- Education: Technion – Israel Institute of Technology, University of Auckland
- Known for: Mathematical modeling of human and bird breathing, electrical power systems
- Awards: Fellow of the New Zealand Mathematical Society (2016)
- Scientific career
- Fields: Applied Mathematics
- Workplaces: Massey University
- Doctoral advisor: Vivien Kirk, Graeme Wake, Geoff Nicholls

= Alona Ben-Tal =

Israeli and New Zealand applied mathematician

Alona Ben-Tal (אלונה בן טל) is an Israeli and New Zealand applied mathematician who works as an associate professor and deputy head of school in the School of Natural and Computational Sciences at Massey University. Her research concerns dynamical systems and the mathematical modeling of human and bird breathing and of electrical power systems.

==Education and career==
Ben-Tal originally studied mechanical engineering at the Technion – Israel Institute of Technology, earning a bachelor's degree there in 1991 and a master's degree in 1994. After working in industry for three years, she moved with her family to New Zealand and returned to graduate study in mathematics, completing a Ph.D. in 2001 at the University of Auckland with the dissertation A Study of Symmetric Forced Oscillators supervised by Vivien Kirk, Graeme Wake and Geoff Nicholls.

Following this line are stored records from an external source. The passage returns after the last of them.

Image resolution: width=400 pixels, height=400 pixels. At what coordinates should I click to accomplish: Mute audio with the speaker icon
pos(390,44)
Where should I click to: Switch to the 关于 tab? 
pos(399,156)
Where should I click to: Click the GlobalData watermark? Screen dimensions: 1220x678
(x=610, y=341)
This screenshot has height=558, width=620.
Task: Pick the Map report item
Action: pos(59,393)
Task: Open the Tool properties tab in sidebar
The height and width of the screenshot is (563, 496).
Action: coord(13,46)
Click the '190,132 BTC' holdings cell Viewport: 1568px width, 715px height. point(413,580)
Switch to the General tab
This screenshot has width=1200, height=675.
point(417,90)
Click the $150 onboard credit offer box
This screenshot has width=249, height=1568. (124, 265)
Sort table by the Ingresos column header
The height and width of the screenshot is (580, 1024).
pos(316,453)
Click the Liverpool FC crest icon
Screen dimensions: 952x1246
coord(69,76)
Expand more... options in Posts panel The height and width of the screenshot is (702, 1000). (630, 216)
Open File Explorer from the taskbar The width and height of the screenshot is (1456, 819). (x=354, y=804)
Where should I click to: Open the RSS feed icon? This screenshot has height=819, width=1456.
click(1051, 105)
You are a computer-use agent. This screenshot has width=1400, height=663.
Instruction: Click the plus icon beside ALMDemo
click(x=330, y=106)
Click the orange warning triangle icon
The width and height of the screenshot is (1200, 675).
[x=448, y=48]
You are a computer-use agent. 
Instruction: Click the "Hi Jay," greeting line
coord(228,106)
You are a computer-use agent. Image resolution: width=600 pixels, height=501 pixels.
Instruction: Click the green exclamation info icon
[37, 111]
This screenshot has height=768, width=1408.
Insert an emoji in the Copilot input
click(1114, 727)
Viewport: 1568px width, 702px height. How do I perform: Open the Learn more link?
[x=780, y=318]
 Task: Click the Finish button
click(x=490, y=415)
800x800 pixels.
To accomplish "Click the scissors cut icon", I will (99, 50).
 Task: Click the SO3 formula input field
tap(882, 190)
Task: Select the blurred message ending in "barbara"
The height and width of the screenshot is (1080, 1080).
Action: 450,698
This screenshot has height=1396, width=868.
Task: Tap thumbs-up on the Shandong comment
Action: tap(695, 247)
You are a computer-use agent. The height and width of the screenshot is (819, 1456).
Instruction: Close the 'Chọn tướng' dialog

After she completed her doctorate, she held positions at the University of Auckland as a fixed-term lecturer in mathematics, and then as a NZ Science & Technology post-doctoral fellow in the Bioengineering Institute, before moving to Massey University as a lecturer in 2005.

==Contributions==
In her work on human breathing, Ben-Tal has studied respiratory sinus arrhythmia, the phenomenon that the heart rate speeds up while inhaling and slows down while exhaling. Initially hypothesising that this variability would improve the rate of gas exchange in the lungs, her research found that instead it saves effort by the heart while maintaining even levels of blood oxygenation.

In birds, Ben-Tal has studied the one-way nature of certain air passages in bird lungs, and the ability of birds to change the speed of airflow through these passages. Her research found that, in some circumstances, birds spend less time inhaling than they do exhaling.

==Recognition==
Ben-Tal was named a fellow of the New Zealand Mathematical Society in 2016.